2 marzo. Siamo vicini a piazza d’Armi, lato corso Monte LungoMarco ci accompagna. Il nostro amico abitava in un campo, ora vive in strada a nord della Dora. Siamo entrati nel vasto parcheggio che sorge oltre la bocciofila e la stazione dei carabinieri. «Lo scorso giovedì era pieno questo parcheggio», dice Marco. Era venuto qui a far visita a un suo amico, sono passati sei giorni. «La scorsa settimana – insiste – c’erano almeno quaranta camper in più di quelli che vediamo oggi». Da dove venivano? Chi sono le persone che vivevano qui? «Romeni, italiani, sinti piemontesi; c’erano tanti rom, anche rom dalla Bosnia. Sono stati sgomberati da via Germagnano e sono venuti qui. Erano qui in tanti, sgomberati da posti diversi». Secondo Marco fino a pochi giorni fa c’erano almeno settanta, ottanta famiglie in piazza d’Armi. «Adesso non sono rimasti nemmeno trenta camper, roulotte. Ma era pieno qui! Avevano anche i bambini». Presto inizieranno i lavori per trasformare lo sterrato in un parcheggio attrezzato. «Questo diventerà un parcheggio pieno di macchine. Metteranno anche delle sbarre, dove pagheranno per il posto».

Marco aggiunge che distruggeranno le roulotte e i camper senza documenti: le persone che ci abitavano dovranno andarsene senza niente. Gli abitanti si allontanano perché hanno paura del sequestro del mezzo. Incontriamo una famiglia originaria della Bosnia, l’unica qui ad aver ricevuto una proposta dal Comune: una sistemazione in un angolo di strada, ai limiti della città, là dove un tram muore al capolinea. Marco parla con una signora romena che ha paura: «Ci manderanno via, non sappiamo dove andare, non possiamo muovere le roulotte». È presente una coppia di italiani con due cani legati al recinto del parcheggio, ci abbaiano contro. L’uomo ha appena acceso un falò. Vivono lì da molti anni in un paio di baracche e una grande tenda come cucina. Anche loro verranno mandati via e non sanno dove trovare rifugio. Fra le roulotte e i camper vediamo altre tende.

:: Materiale di studio ::

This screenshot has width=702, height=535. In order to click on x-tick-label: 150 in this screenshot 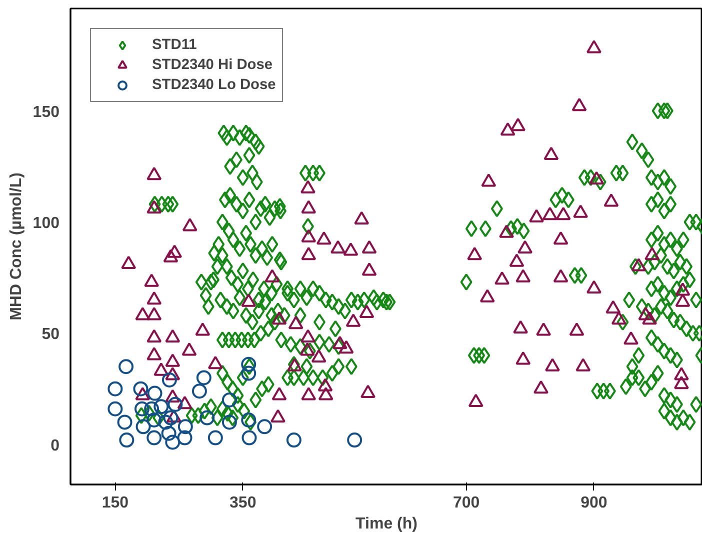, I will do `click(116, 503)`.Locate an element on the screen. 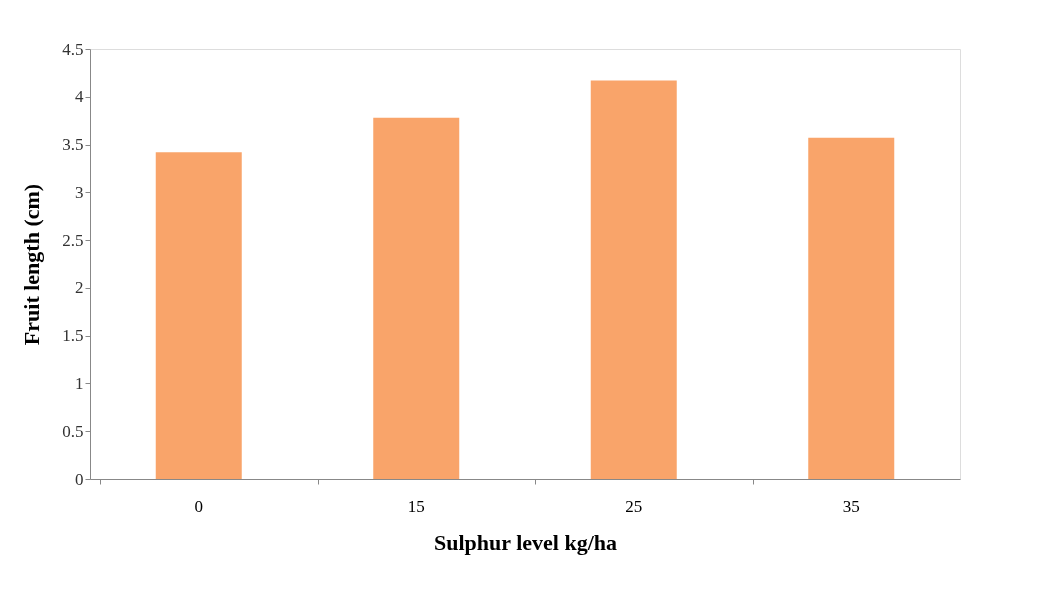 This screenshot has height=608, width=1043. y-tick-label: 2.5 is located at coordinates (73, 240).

==

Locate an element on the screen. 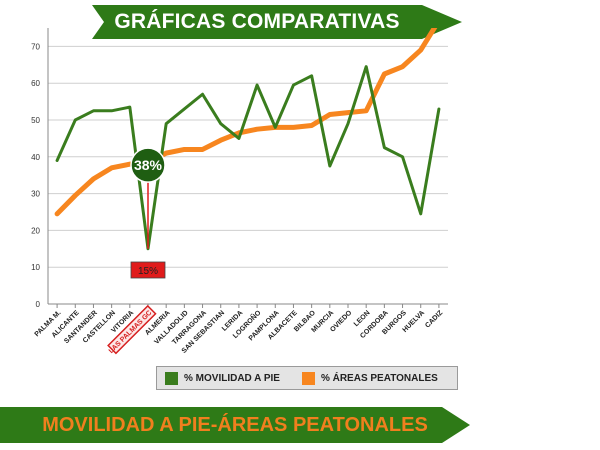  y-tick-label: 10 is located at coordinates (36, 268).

==

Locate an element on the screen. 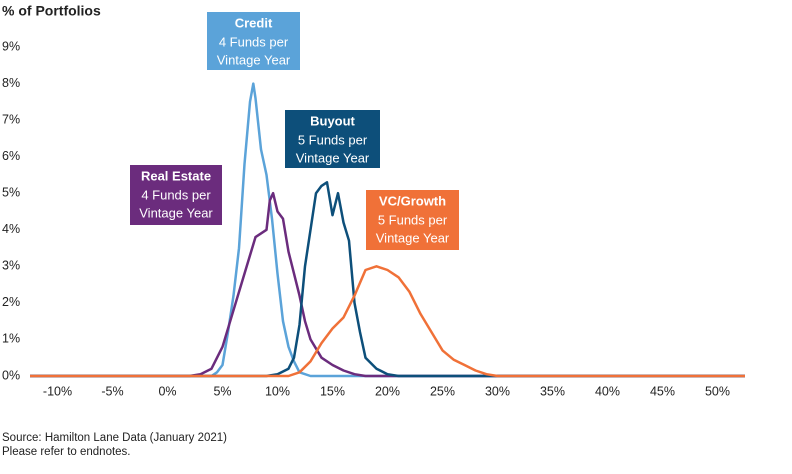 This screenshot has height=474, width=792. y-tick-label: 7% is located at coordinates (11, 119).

:: Consegna ::
Traduca in inglese la seguente frase del brano da leggere: "Gli abitanti si allontanano perché hanno paura del sequestro del mezzo."

:: Risultato ::
The residents are leaving because they are afraid their vehicle will be seized.